24.12.2017

Was ist Weihnachten?

aus: Holger Niederhausen: Engel-Mädchen. Books on Demand, 2017. | Bestellen.


Es war der Nachmittag des Weihnachtstages. Simone hatte alle Menschen der Gruppe zu sich eingeladen, und neun wollten kom­men. Sie wollte ein schönes Beisammensein mit allen haben – und natürlich sollte Marie hier dann etwas sa­gen. Am Nachmittag zuvor hatte es ein wenig geschneit, kaum, dass der Boden bedeckt war. Doch dieser Schnee war zumin­dest in der heiligen Nacht lie­gengeblieben.

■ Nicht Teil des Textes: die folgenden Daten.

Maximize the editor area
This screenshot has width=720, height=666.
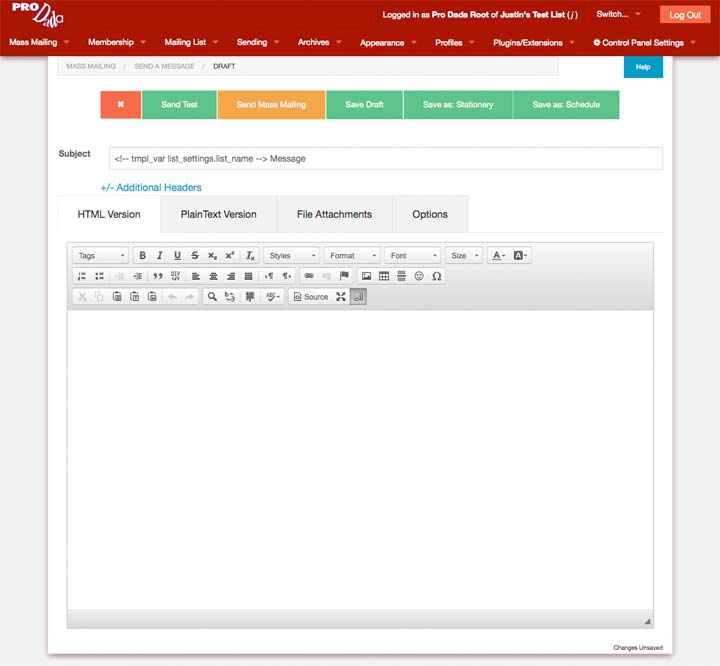pos(341,297)
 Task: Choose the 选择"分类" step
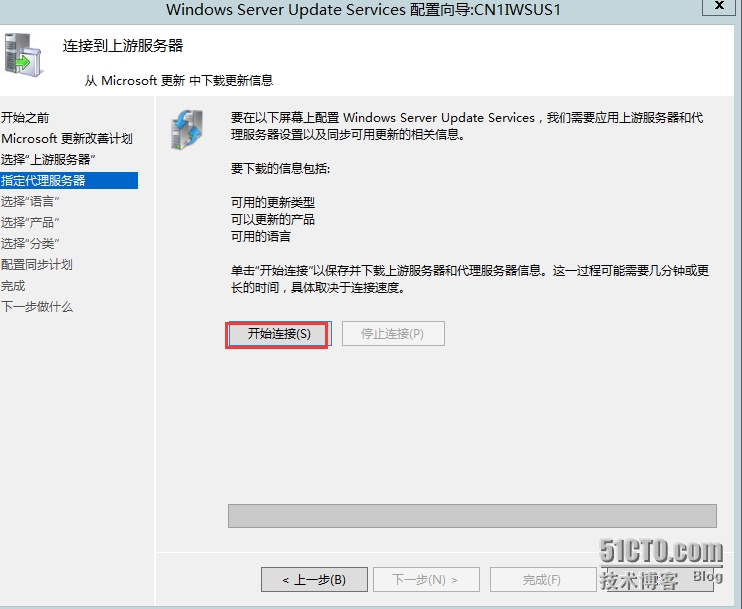click(30, 244)

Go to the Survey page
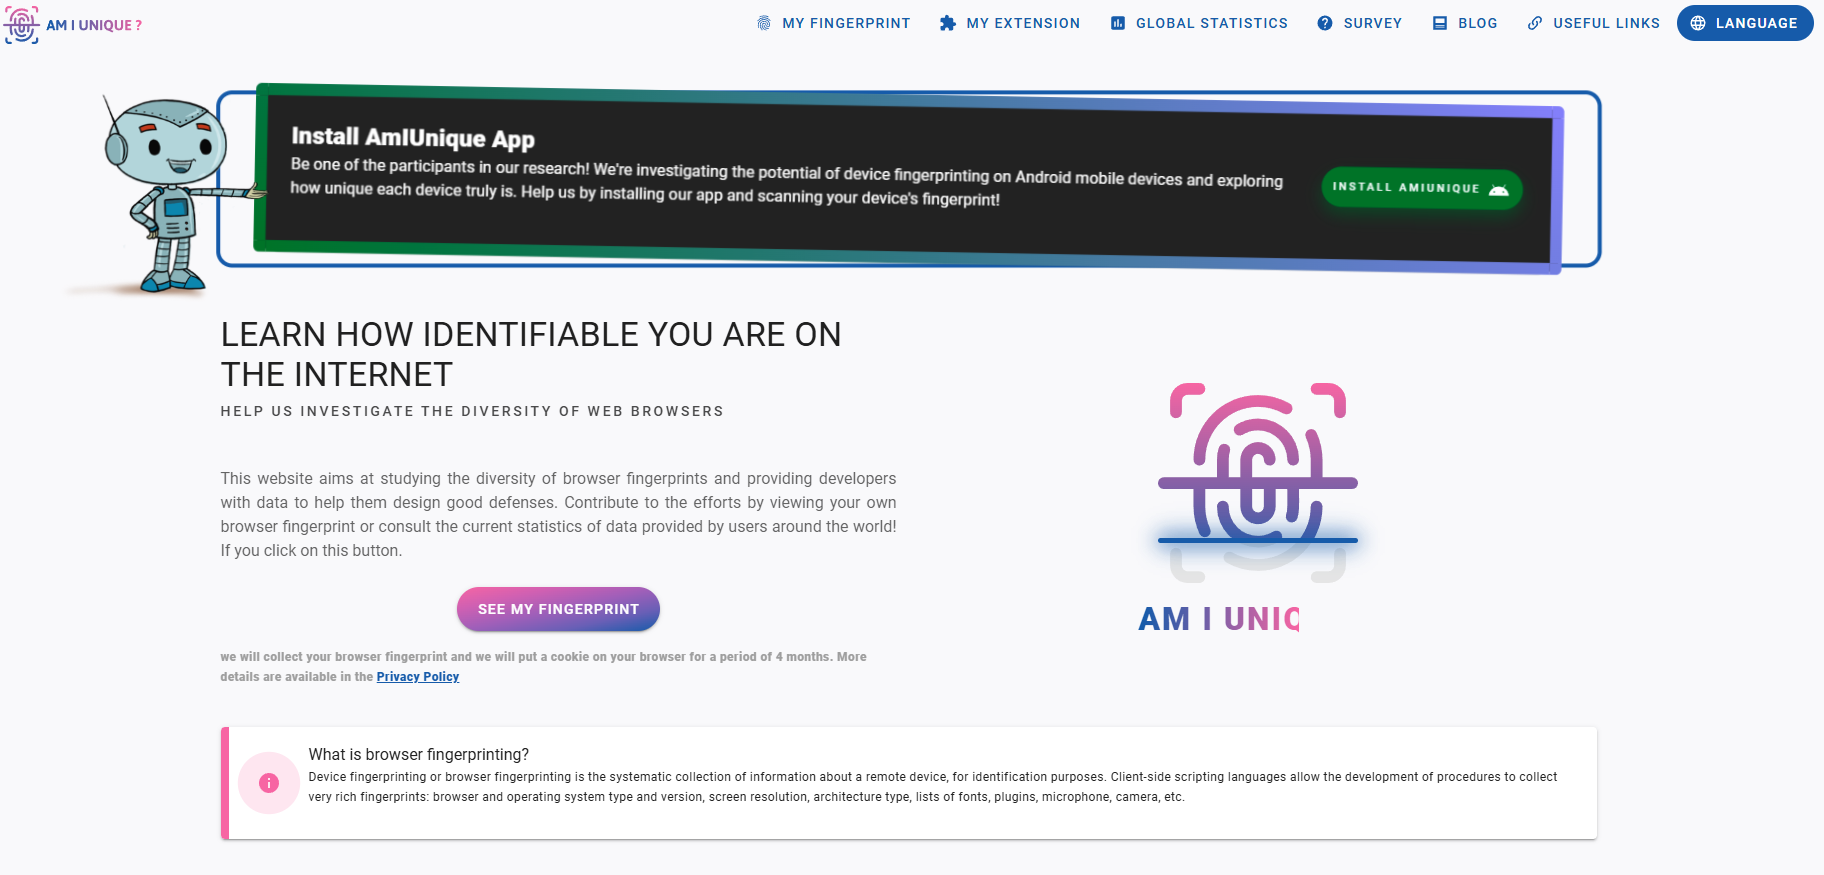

Sie war mit Marie relativ früh gekommen. Während sie mit Si­mone noch ein wenig den großen Wohnzimmertisch vor­bereitete und sich dabei mit ihr unterhielt, blickte sie immer wieder auf das Mädchen. Dieses kniete vor dem Weihnachts­baum, auf dem Ker­zen brannten, und war ganz versunken ... in den Anblick einer Krippe, die unter den Zweigen stand.

Sie sprachen von selbst leicht gedämpft. Aber auch als die näch­sten Gäste kamen, lächelte sie nur einmal verlegen und entschul­digend, auf Verständnis hoffend, und versank wieder in das, was offenbar nur sie sah...

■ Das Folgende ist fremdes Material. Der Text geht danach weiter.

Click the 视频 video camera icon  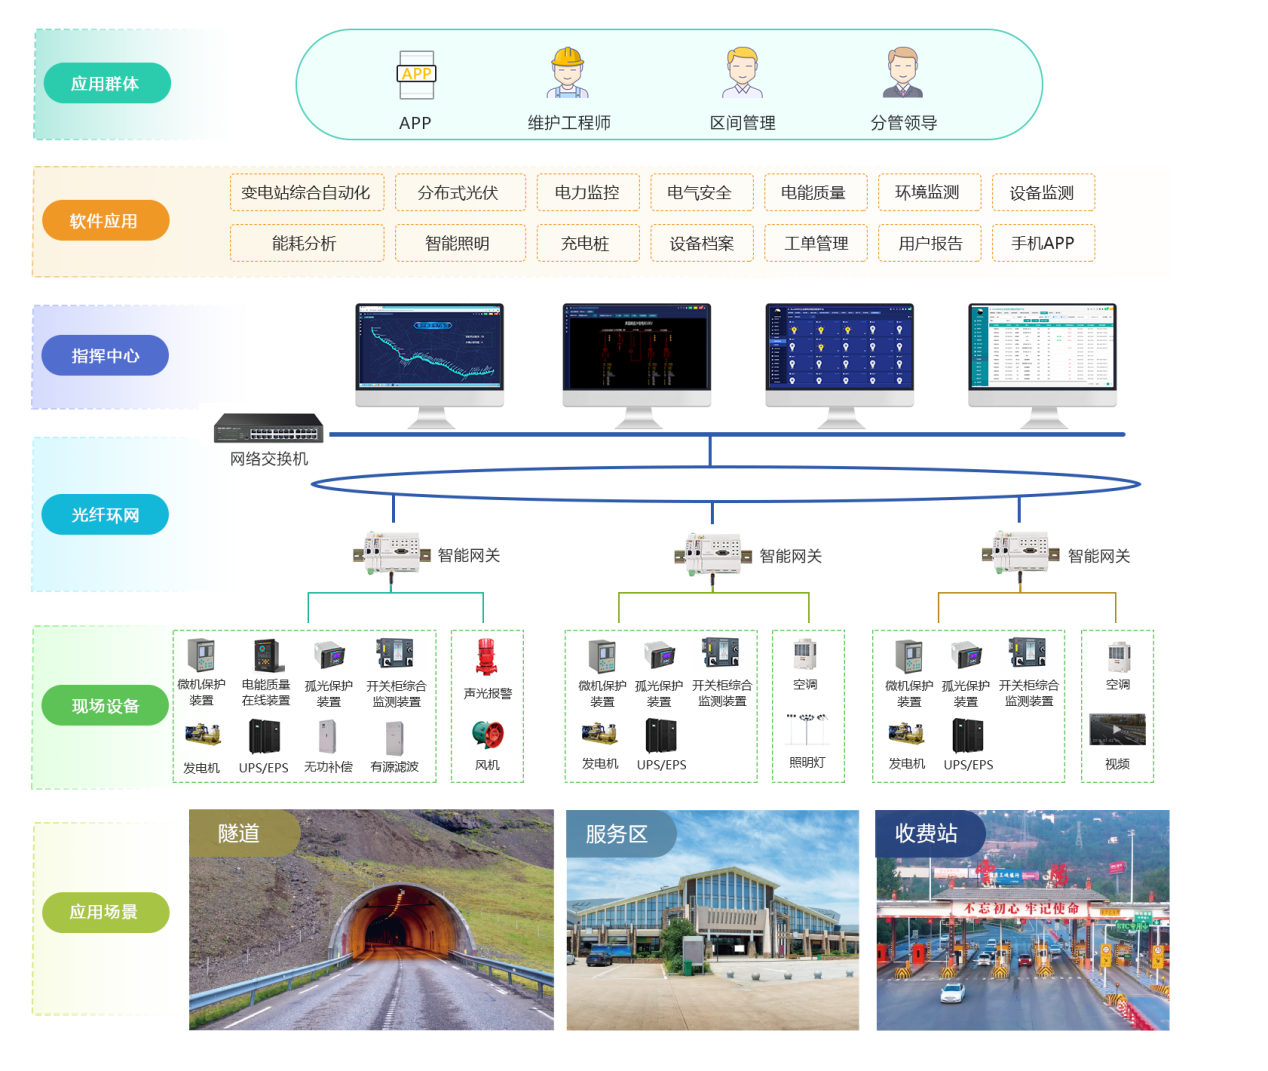coord(1117,729)
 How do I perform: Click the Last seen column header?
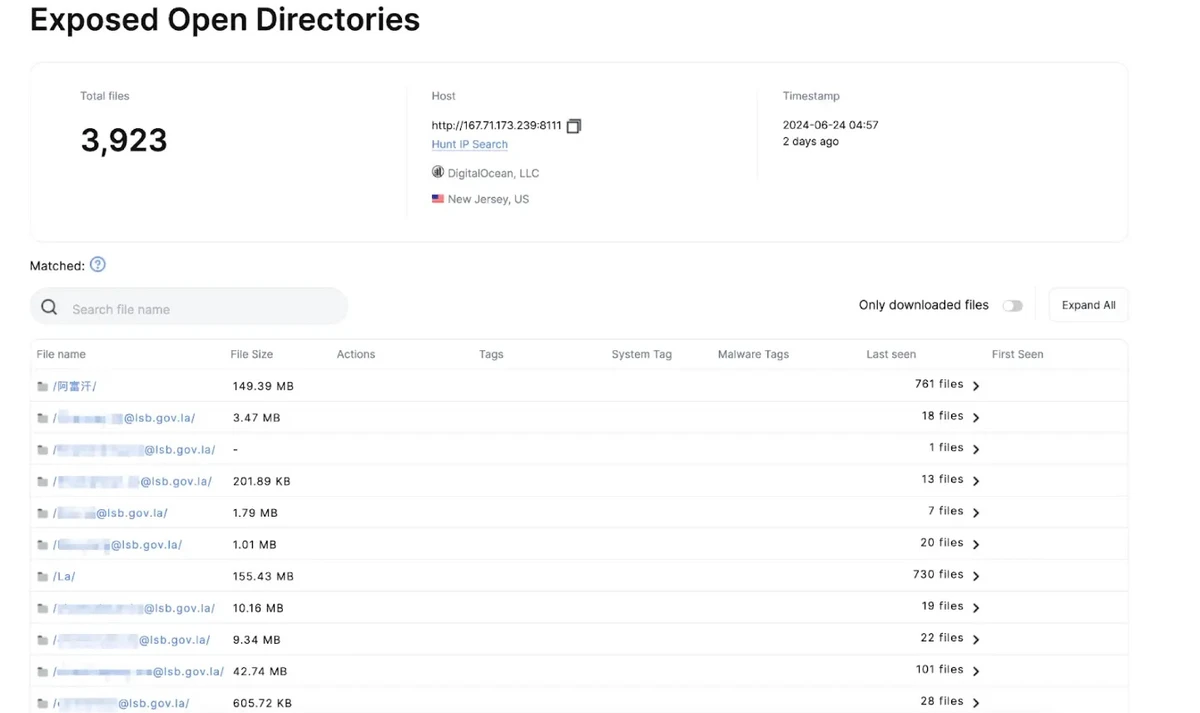coord(890,354)
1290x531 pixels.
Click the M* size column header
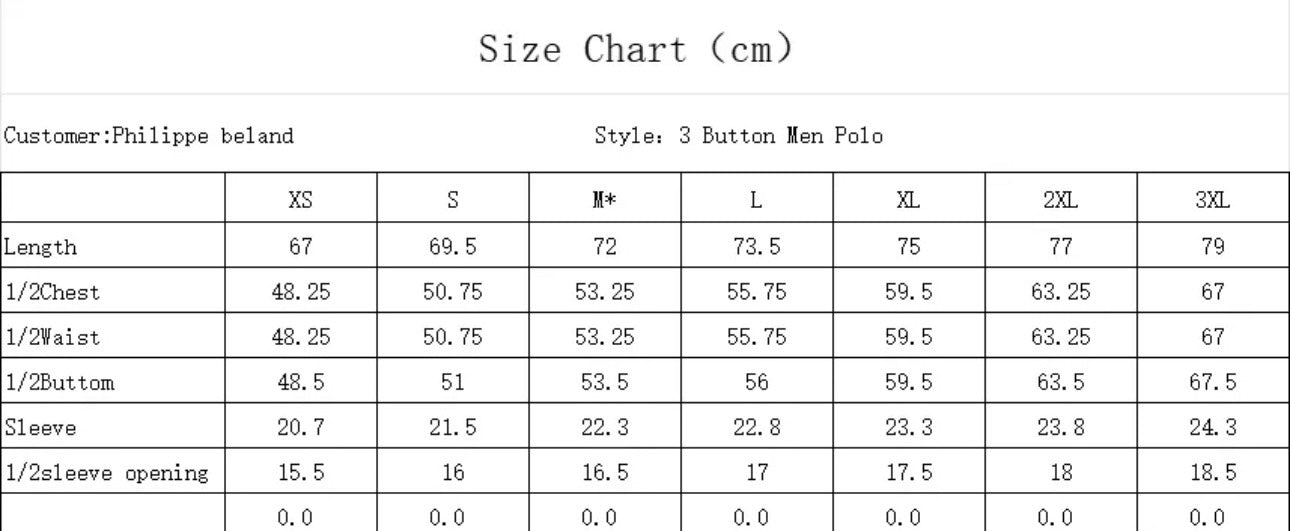[x=604, y=200]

Als aber dann wiederum die Nächsten klingelten, erhob sie sich sanft und begrüßte ebenfalls alle. Doch man hatte fast den Ein­druck, als wäre ein Teil von ihr noch immer wo­an­ders. Sie schien so sanft, so zart wie eine Schneeflocke...

Als sie alle am Tisch saßen und Simone sie noch einmal will­kom­men geheißen hatte, sagte Bernhard, ein Mann, der noch nicht lan­ge dabei war:

„Eine tolle Idee, Simone! Ich finde das ganz großartig!“

Die anderen pflichteten ihm bei.

Danach wurde ausführlich der Stollen begutachtet und wur­den die drei verschiedenen Sorten sehr zahlreicher Plätzchen bewundert.

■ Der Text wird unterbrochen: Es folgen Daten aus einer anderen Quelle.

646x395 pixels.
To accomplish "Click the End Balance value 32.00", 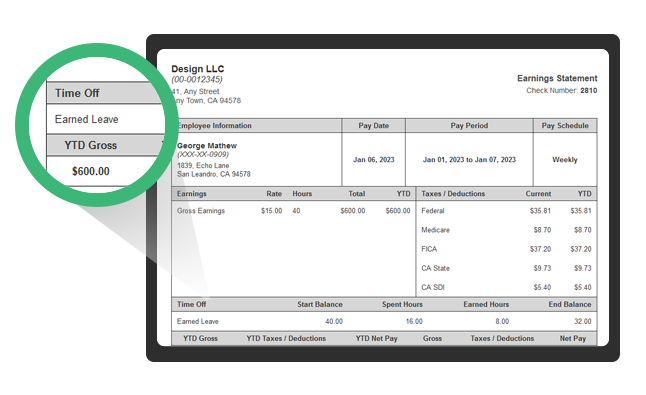I will click(x=583, y=321).
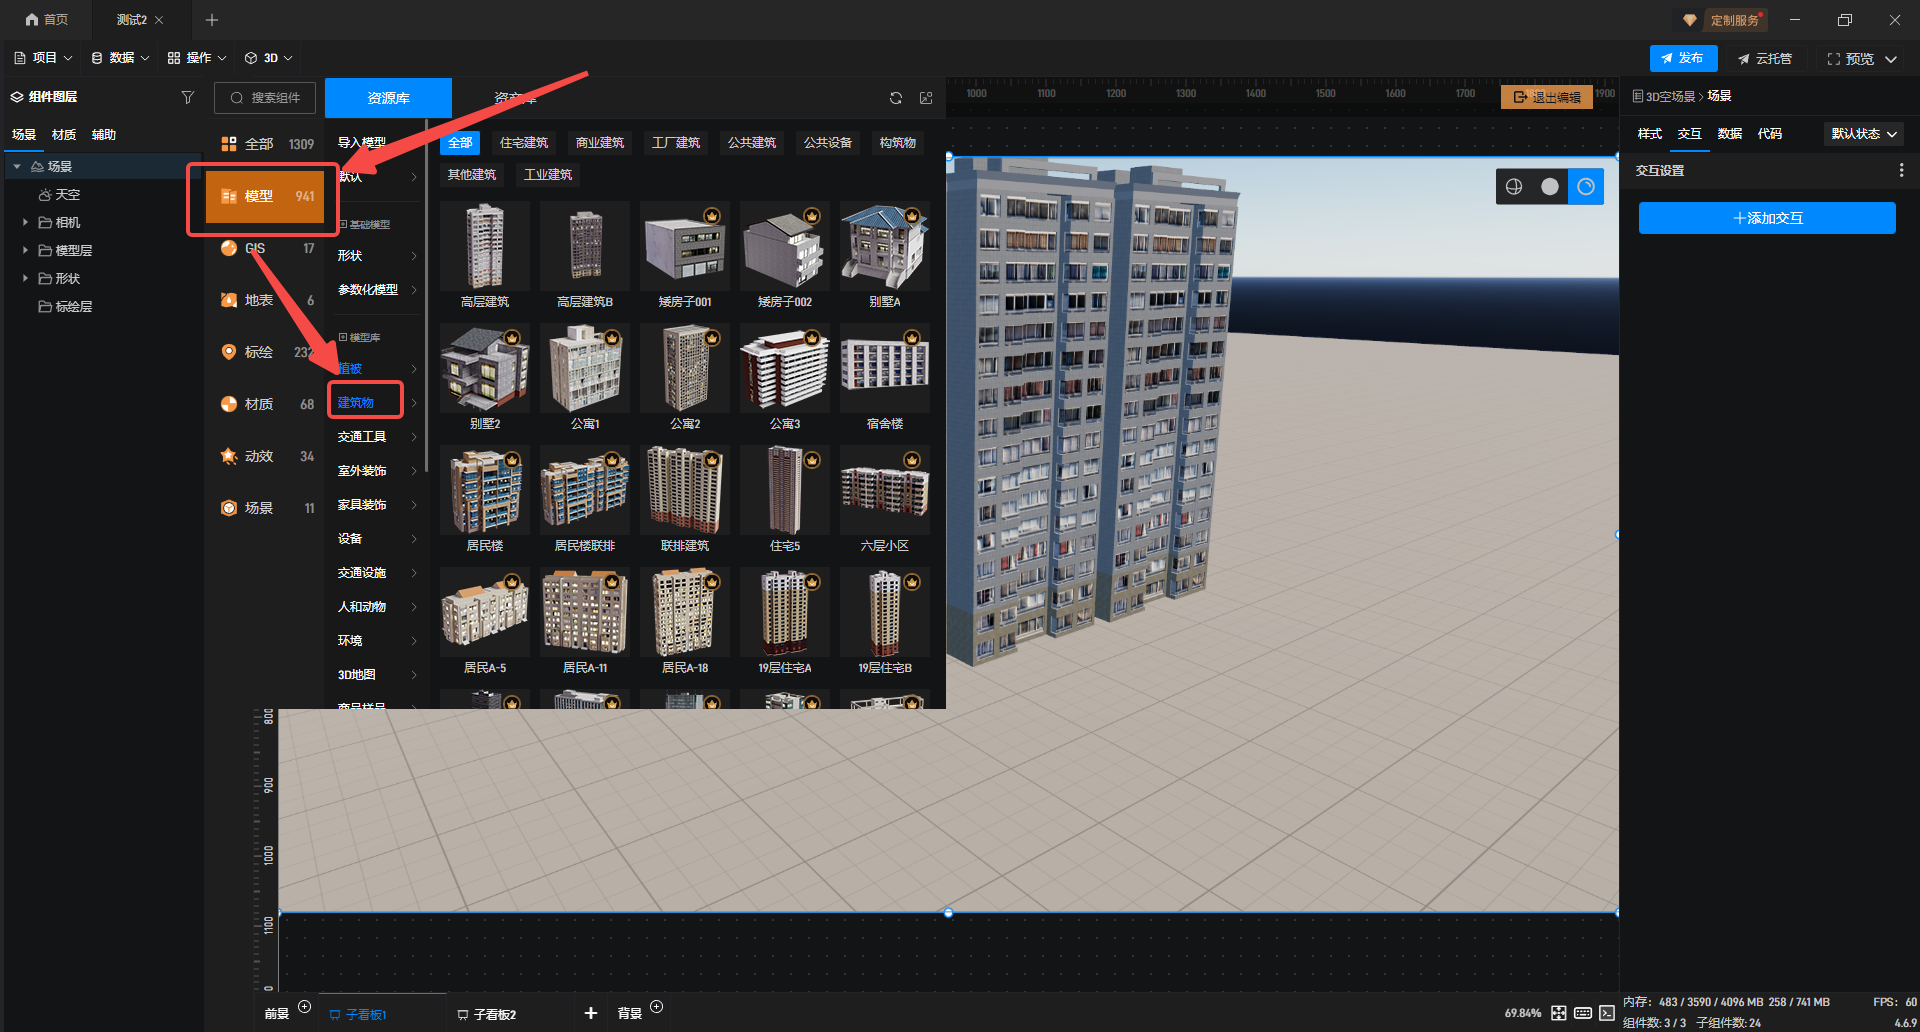Click the filter icon in 组件图层 panel
Viewport: 1920px width, 1032px height.
(187, 97)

„Wann hast du die denn alle gemacht?“

„Na ja – in den letzten Wochen...“

„Die sehen toll aus!“

„Und der Duft erst.“

Tee, Kaffee und alkoholfreier Punsch fanden ihren Weg in die Tassen und Becher.

Dann kam das Gespräch recht bald auf den gestrigen Gottes­dienst. Es stellte sich heraus, dass außer Simone noch vier andere Men­schen dagewesen waren – für fast alle von ihnen war es der einzige Kirchenbesuch des ganzen Jahres. Sie wusste, dass aber auch Marie gestern dort gewesen war.

Der Tenor war, dass der Gottesdienst einschließlich der Pre­digt ,recht gelungen’ gewesen war. Die Frauen und der eine Mann, die dort gewesen waren, verbanden offenbar auch Kindheitserinne­rungen damit. So ging es unter anderem auch um die Lieder, die Orgelbegleitung, dann wieder die Predigt, in der es natürlich um die Liebe, das Jesuskind und die heu­tige oft schwierige Weltlage gegangen war.

Marie hielt sich ganz zurück. Aber natürlich kam der Mo­ment, wo sie gefragt wurde. Natürlich hatte auch jeder andere den großen Unterschied zu dem, was Marie mit ihnen übte, erlebt. Und so frag­te Brigitte, eine der Frauen, die von An­fang an dabei waren:

„Und du, Marie? Wie war es denn für dich? Wie hast du es erlebt?“

Dass der Pfarrer zuvor das Mädchen einmal besucht hatte, wusste außer Simone wahrscheinlich niemand...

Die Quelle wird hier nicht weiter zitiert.